His research activity is devoted to the Mechanical behaviour of Solid and Structures. In particular, he dealt with problems related to the localization of deformation, plasticity, large deformations, homogenization, higher-order continua, stress concentrations and singularities, contact mechanics, configurational mechanics, and stability.
He has co-authored more than 50 journal papers. He has co-guest edited a Special Issue of the Journal of the Mechanics and Physics of Solids in 2020 and he is Associate Editor of Frontiers in Mechanical Engineering – Solid and Structural Mechanics section since 2021.
Website.
Hamiltonian GAN
Christine Allen-Blanchette
, Princeton University
Christine Allen-Blanchette is an assistant professor in the Department of Mechanical and Aerospace Engineering, and Center for Statistics and Machine Learning at Princeton University. They hold an associated faculty appointment in the Computer Science department and an affiliation with Robotics at Princeton. Before joining the faculty, they were a Princeton Presidential Postdoctoral Fellow mentored by Naomi Leonard. They completed their PhD in Computer Science and MSE in Robotics at the University of Pennsylvania, and their BS degrees in Mechanical and Computer Engineering at San Jose State University. Among their awards are the Princeton Presidential Postdoctoral Fellowship, NSF Integrative Graduate Education and Research Training award, and GEM Fellowship sponsored by the Adobe Foundation.

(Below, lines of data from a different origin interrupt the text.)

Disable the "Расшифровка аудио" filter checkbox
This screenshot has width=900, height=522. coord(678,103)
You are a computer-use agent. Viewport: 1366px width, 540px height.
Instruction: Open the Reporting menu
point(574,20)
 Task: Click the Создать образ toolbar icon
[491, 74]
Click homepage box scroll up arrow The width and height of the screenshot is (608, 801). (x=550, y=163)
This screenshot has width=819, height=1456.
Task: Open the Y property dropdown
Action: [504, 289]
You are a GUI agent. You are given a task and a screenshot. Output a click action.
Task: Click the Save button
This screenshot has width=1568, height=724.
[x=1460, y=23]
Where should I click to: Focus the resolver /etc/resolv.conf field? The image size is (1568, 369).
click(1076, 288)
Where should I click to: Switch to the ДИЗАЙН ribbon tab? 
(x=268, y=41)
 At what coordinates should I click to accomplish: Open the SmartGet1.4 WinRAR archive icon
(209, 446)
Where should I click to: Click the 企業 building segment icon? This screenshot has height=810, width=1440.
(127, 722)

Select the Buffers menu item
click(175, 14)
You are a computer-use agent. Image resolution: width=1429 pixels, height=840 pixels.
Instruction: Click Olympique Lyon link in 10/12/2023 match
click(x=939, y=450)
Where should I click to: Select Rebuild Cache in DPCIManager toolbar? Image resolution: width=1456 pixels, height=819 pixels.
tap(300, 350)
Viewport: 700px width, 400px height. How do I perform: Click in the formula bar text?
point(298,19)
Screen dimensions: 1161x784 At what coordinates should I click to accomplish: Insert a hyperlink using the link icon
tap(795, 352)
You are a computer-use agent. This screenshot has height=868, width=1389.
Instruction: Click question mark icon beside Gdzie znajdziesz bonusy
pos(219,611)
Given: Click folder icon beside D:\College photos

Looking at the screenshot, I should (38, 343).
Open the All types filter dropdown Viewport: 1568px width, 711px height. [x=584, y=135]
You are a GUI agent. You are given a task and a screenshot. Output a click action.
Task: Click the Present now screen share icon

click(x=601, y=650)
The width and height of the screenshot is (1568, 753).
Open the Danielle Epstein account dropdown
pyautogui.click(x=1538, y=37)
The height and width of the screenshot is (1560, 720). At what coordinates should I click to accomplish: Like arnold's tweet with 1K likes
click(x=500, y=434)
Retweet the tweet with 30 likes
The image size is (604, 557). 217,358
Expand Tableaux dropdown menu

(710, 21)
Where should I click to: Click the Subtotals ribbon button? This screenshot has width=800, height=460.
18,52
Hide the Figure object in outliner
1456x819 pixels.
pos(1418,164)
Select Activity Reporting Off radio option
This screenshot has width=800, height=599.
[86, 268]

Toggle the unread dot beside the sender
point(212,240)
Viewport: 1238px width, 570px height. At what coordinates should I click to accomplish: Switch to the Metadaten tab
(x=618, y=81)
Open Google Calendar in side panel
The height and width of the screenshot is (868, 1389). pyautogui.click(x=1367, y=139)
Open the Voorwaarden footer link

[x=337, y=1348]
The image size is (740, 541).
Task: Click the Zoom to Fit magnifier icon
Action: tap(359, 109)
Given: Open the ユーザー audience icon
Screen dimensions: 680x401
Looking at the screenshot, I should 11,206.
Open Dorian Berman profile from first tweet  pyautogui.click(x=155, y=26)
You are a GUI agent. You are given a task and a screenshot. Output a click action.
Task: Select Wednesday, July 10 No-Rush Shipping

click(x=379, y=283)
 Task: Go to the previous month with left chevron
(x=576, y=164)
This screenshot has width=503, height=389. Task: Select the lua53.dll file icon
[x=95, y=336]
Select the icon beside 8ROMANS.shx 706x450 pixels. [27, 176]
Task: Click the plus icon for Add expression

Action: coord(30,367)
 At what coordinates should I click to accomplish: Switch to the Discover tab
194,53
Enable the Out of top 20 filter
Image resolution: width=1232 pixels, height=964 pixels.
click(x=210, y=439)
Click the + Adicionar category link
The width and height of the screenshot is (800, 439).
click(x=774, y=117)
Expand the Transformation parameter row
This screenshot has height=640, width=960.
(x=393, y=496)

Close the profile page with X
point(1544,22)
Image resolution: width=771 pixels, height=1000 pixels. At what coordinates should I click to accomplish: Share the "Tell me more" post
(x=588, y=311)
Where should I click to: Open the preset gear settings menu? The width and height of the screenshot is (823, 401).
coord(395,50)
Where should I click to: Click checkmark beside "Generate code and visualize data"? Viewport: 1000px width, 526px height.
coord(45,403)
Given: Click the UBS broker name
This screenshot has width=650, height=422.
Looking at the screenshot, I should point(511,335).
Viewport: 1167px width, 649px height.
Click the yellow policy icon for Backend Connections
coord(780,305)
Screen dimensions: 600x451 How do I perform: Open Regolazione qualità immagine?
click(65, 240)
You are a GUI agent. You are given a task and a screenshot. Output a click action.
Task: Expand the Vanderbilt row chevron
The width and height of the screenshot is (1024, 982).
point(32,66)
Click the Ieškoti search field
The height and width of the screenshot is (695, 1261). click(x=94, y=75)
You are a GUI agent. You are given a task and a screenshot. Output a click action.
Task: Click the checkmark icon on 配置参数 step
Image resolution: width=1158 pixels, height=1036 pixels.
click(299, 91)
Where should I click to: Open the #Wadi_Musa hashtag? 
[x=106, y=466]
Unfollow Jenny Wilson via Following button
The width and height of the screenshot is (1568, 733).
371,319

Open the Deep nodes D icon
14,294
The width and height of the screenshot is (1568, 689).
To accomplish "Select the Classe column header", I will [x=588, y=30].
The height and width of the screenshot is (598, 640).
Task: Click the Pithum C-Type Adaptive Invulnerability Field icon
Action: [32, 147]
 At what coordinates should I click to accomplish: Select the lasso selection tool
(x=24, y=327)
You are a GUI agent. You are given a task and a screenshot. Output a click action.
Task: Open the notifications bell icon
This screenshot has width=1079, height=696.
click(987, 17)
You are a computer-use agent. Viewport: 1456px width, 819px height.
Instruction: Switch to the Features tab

Geometric numerical integration for data-driven system identification
Christian Offen, Paderborn University
Christian Offen studied at the University of Hamburg, Germany, and earned his doctoral degree in Mathematics from Massey University, New Zealand, in 2020 with a thesis titled “Analysis of Hamiltonian boundary value problems and symplectic integration”. Since 2020 he has been working at Paderborn University, Germany, combining data-driven methods with numerical analysis and geometry. Christian Offen’s research awards include a phd thesis award (Dean’s List of Exceptional Thesis) as well as the Hatherton Award 2019 of the Royal Society of New Zealand.
Advanced material modeling for 3D beams
Oliver Weeger, TU Darmstadt
Prof. Dr. Oliver Weeger is a Full Professor for Cyber-Physical Simulation with the Department of Mechanical Engineering at the Technical University of Darmstadt in Germany. He graduated in Techno-Mathematics from TU Munich in 2011 and obtained his Ph.D. in Mathematics from TU Kaiserslautern in 2015. Before joining TU Darmstadt in 2019, he had been working at the Singapore University of Technology and Design as a Postdoctoral Researcher and Assistant Professor.
His research focuses on the development of advanced computational methods, modeling and optimization approaches for nonlinear, multiscale, and multiphysics problems in engineering. Recent contributions include physics-augmented machine learning methods for material modeling, isogeometric analysis methods and design workflows in structural mechanics, as well as process and product modeling and optimization in additive manufacturing.


1D models for slender hyperelastic structures based on a two-scale approach
Claire Lestringant, Sorbonne Université
Dr. Claire Lestringant is a lecturer in Sorbonne Université in Paris. She received her PhD in Mechanics from Université Pierre et Marie Curie (Paris) in 2017. Before being appointed to Sorbonne Université, she worked as a postdoc in Prof Kochmann’s group at ETH Zurich, and as a lecturer in the University of Cambridge (UK).

Helen Le Clézio, ETH Zürich
After receiving her PhD in 2024 from the department of mechanical and process engineering at ETH Zurich (Switzerland), Dr. Helen Le Clézio is now a postdoc in Prof. Dennis Kochmann’s lab at ETH Zurich.